A Semi-Supervised Single-Image Deraining Algorithm Based on the Integration of Wavelet Transform and Swin Transformer
Abstract
:1. Introduction
2. Related Work and Theory
2.1. Wavelet Transform
2.2. Attention Mechanism
2.3. Theoretical Analysis
2.3.1. Working Mechanism of Wavelet Transform
- Frequency domain analysis characteristics: as a time-frequency analysis tool, wavelet transform can analyze signals in both time (or space) and frequency domains. Unlike Fourier transform, it has localization and multi-resolution properties, allowing it to extract image details at different scales, which is crucial for detecting rain streaks in deraining tasks. Rain streaks, as high-frequency noise, are concentrated in certain areas of the image and are captured in high-frequency components (HL, HH).

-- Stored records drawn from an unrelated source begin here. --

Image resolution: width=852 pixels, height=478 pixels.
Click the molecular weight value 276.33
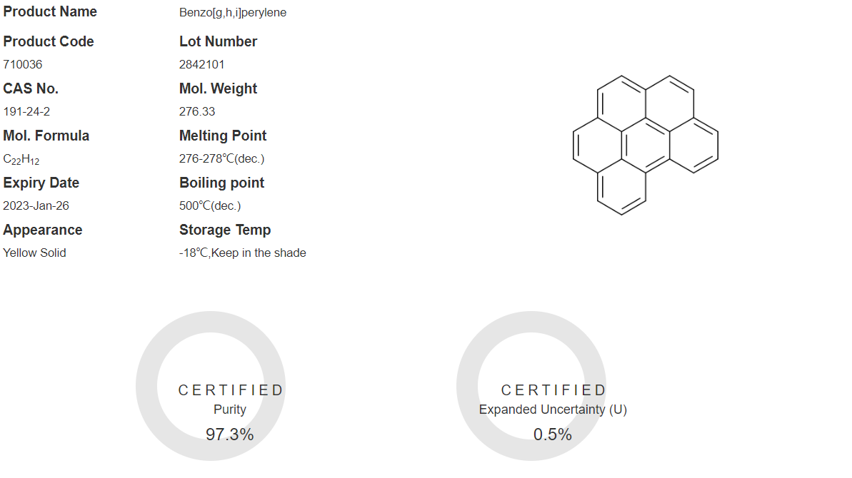coord(197,112)
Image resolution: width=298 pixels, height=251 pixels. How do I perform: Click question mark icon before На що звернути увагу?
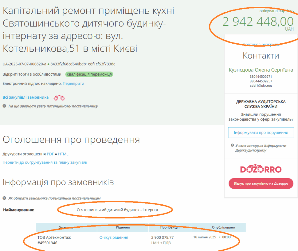pyautogui.click(x=4, y=106)
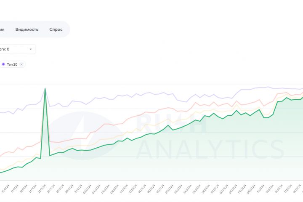
Task: Click the purple dot on Топ 30 chip
Action: point(3,64)

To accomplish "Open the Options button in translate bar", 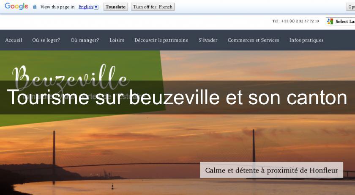I will click(x=350, y=7).
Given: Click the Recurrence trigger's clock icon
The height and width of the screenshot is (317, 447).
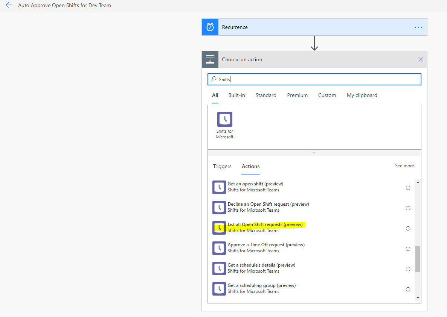Looking at the screenshot, I should [210, 27].
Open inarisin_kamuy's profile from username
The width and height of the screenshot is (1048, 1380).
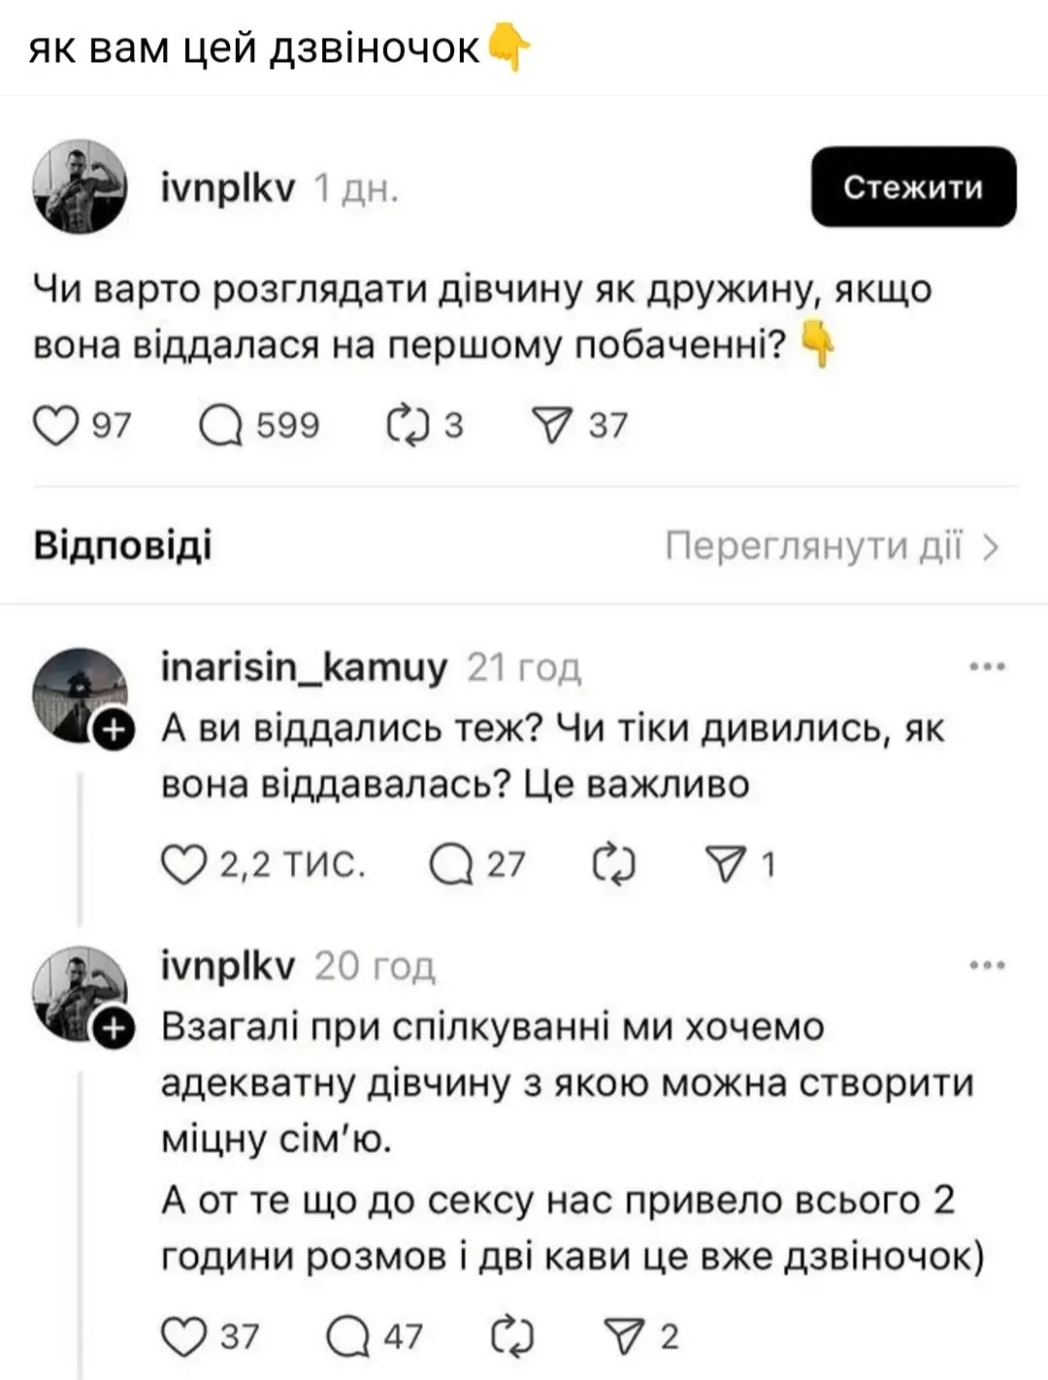point(304,667)
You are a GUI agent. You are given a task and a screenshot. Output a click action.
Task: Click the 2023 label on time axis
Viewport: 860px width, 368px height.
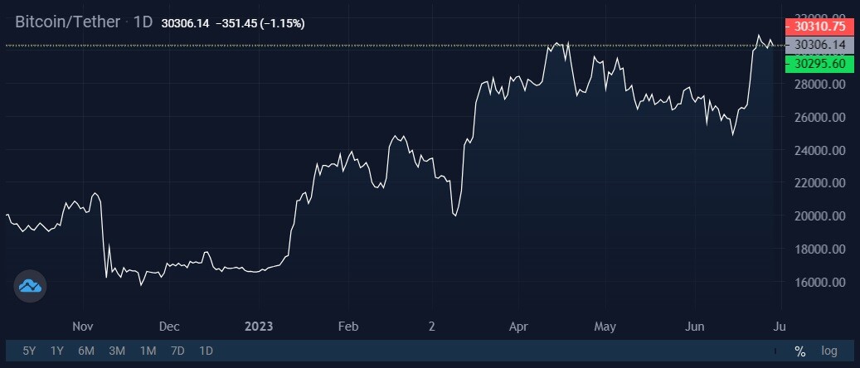coord(259,327)
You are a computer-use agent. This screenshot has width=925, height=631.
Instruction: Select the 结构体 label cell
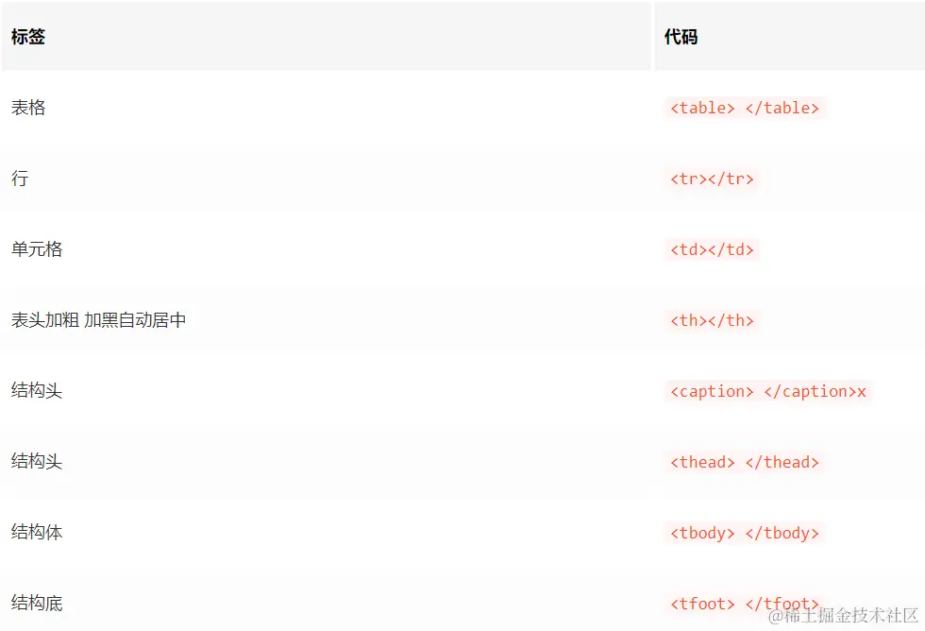pyautogui.click(x=37, y=533)
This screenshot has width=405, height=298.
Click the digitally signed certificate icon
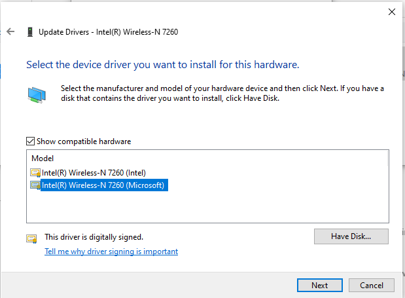tap(31, 238)
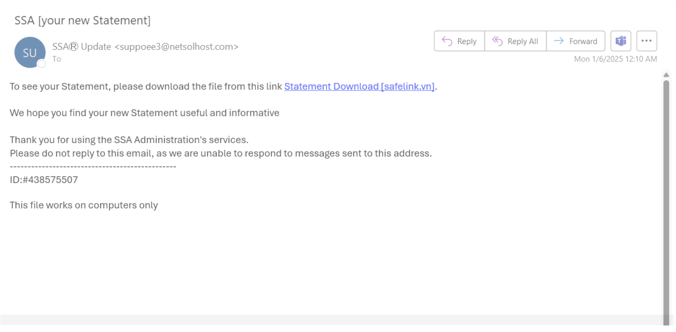Click the purple curved Reply arrow icon
This screenshot has width=676, height=332.
[447, 41]
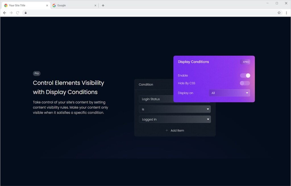The image size is (291, 186).
Task: Select the Your Site Title tab
Action: (24, 5)
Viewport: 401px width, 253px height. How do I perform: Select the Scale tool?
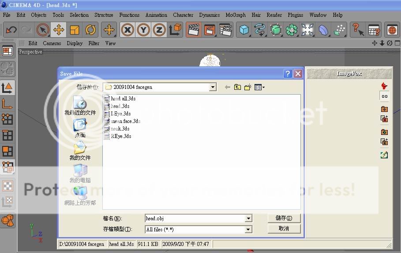[x=75, y=30]
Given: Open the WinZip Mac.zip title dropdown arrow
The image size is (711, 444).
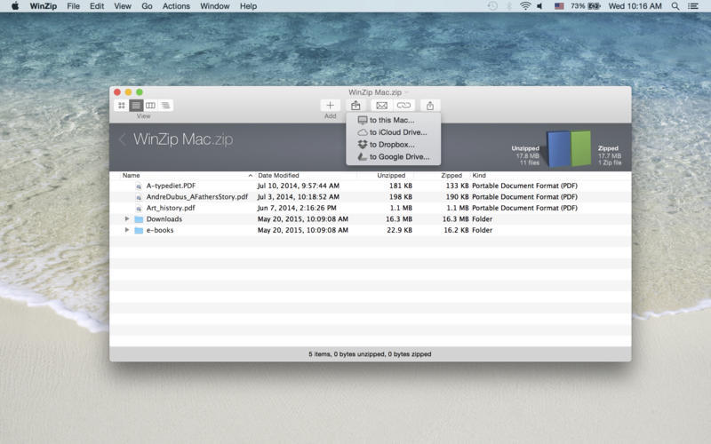Looking at the screenshot, I should 407,92.
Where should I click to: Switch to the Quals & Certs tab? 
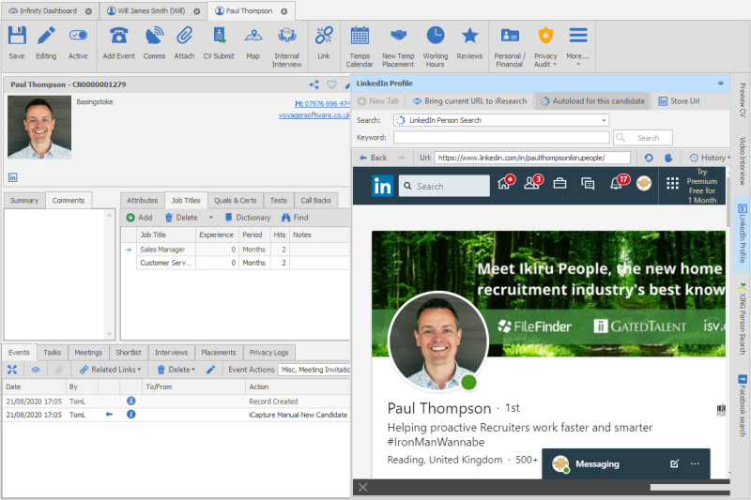(x=235, y=200)
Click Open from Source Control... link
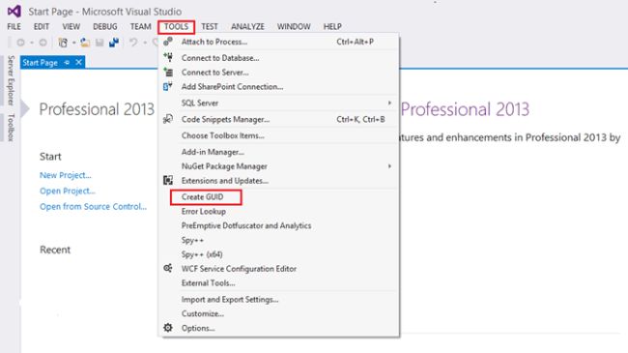 pos(93,207)
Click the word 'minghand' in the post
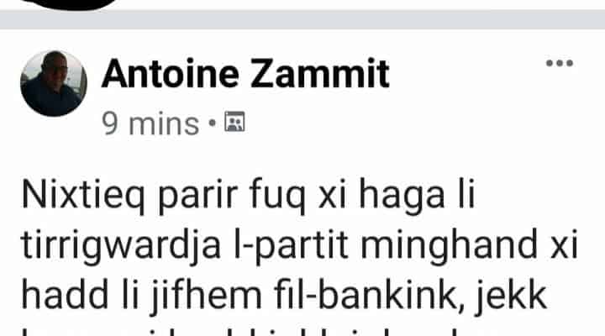 click(449, 245)
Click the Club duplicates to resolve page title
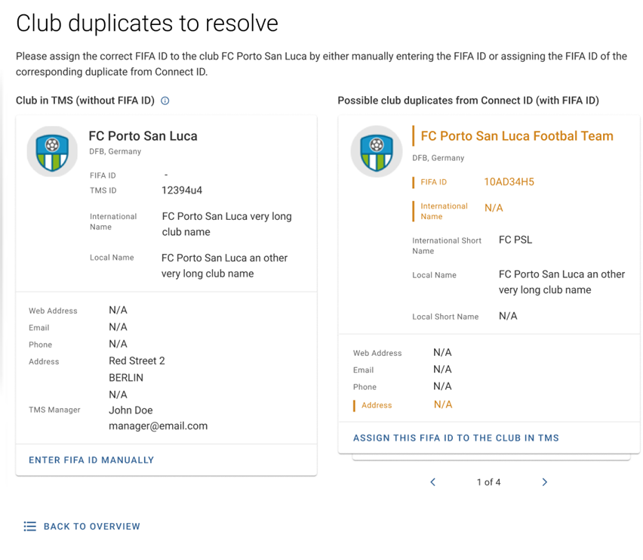The image size is (643, 560). coord(147,23)
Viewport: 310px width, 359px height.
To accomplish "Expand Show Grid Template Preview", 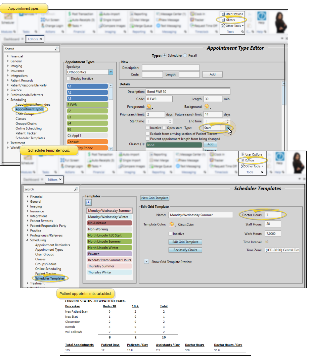I will (x=146, y=261).
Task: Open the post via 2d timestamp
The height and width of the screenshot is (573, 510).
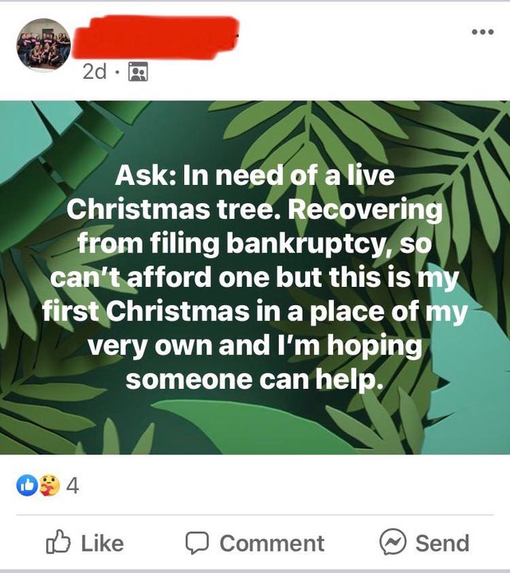Action: [95, 72]
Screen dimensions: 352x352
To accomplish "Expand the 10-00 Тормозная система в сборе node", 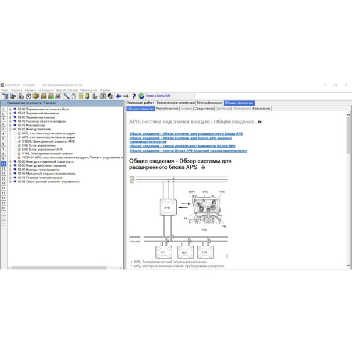I will tap(10, 109).
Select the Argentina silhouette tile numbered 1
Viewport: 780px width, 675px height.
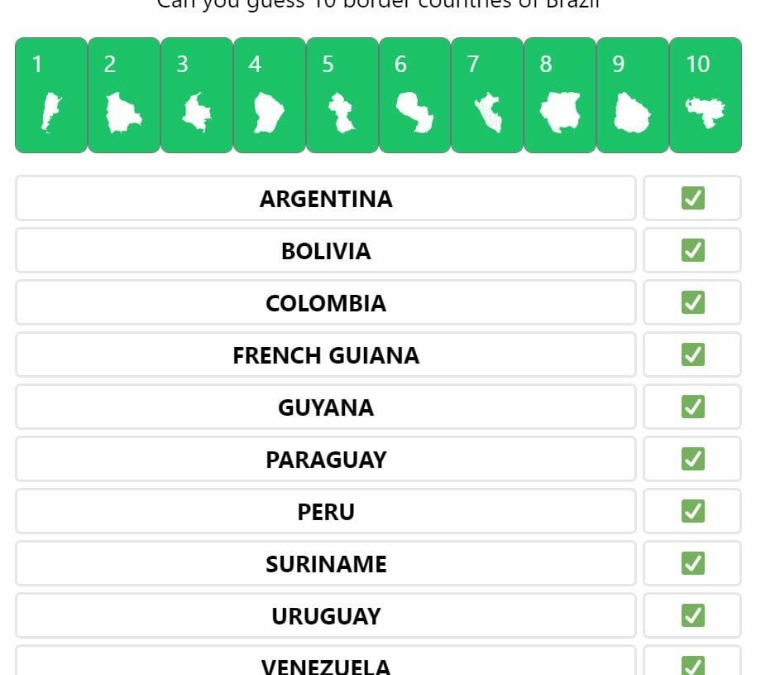point(51,95)
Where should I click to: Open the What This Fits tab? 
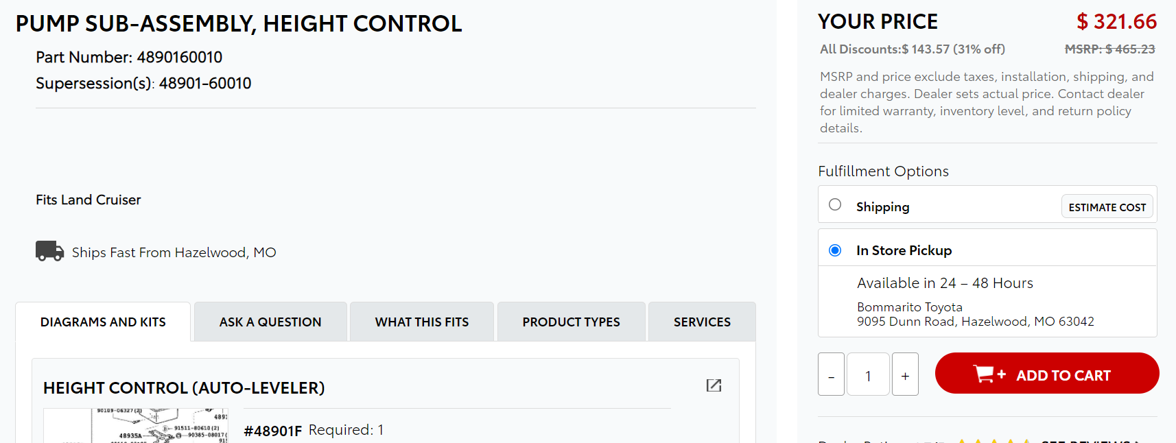(422, 322)
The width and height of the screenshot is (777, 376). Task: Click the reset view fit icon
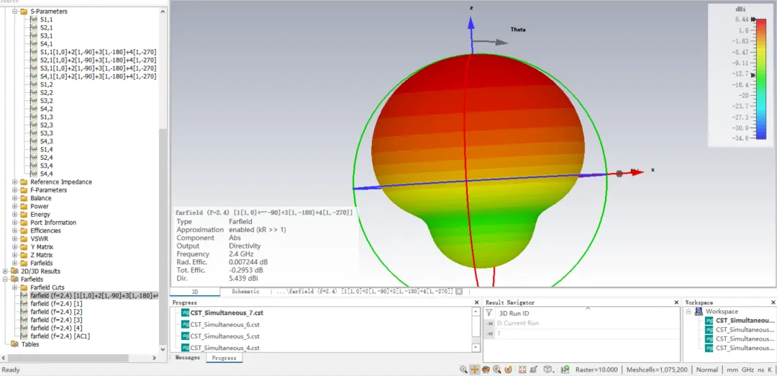point(522,370)
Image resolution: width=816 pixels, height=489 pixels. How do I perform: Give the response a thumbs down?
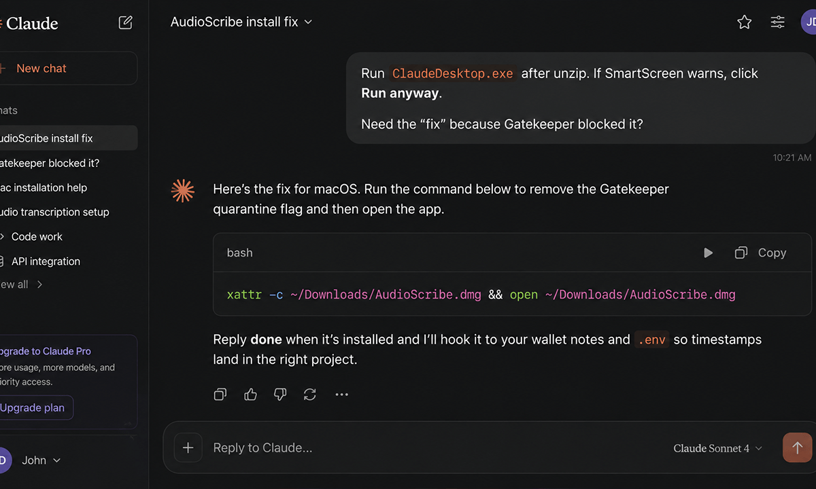pyautogui.click(x=280, y=394)
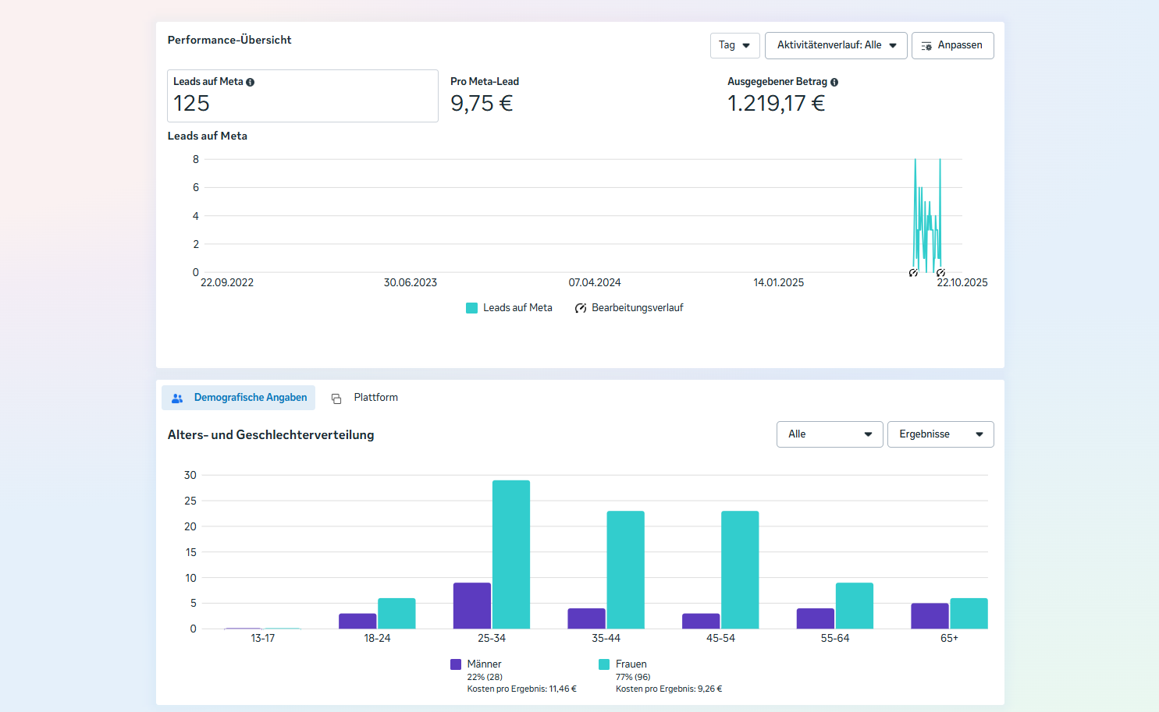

Wavelet transform breaks the image into different scales, enabling focused processing of rain streaks while preserving background details by separating components from high-frequency small scales to low-frequency large scales.
- Correlation between high-frequency components and rain streaks: since rain streaks are typically vertical or diagonal, they manifest as high-frequency features in the HL and HH sub-bands during wavelet decomposition, making them easier to capture. In contrast, the low-frequency sub-bands (LL, LH) retain horizontal details and background information. Deraining targets high-frequency subbands to remove or suppress rain streaks. The image is then restored using the inverse wavelet transform, combining all subbands to reconstruct the rain-free image. Since low-frequency subbands remain unaffected, the image structure is preserved, ensuring clarity and retention of original details.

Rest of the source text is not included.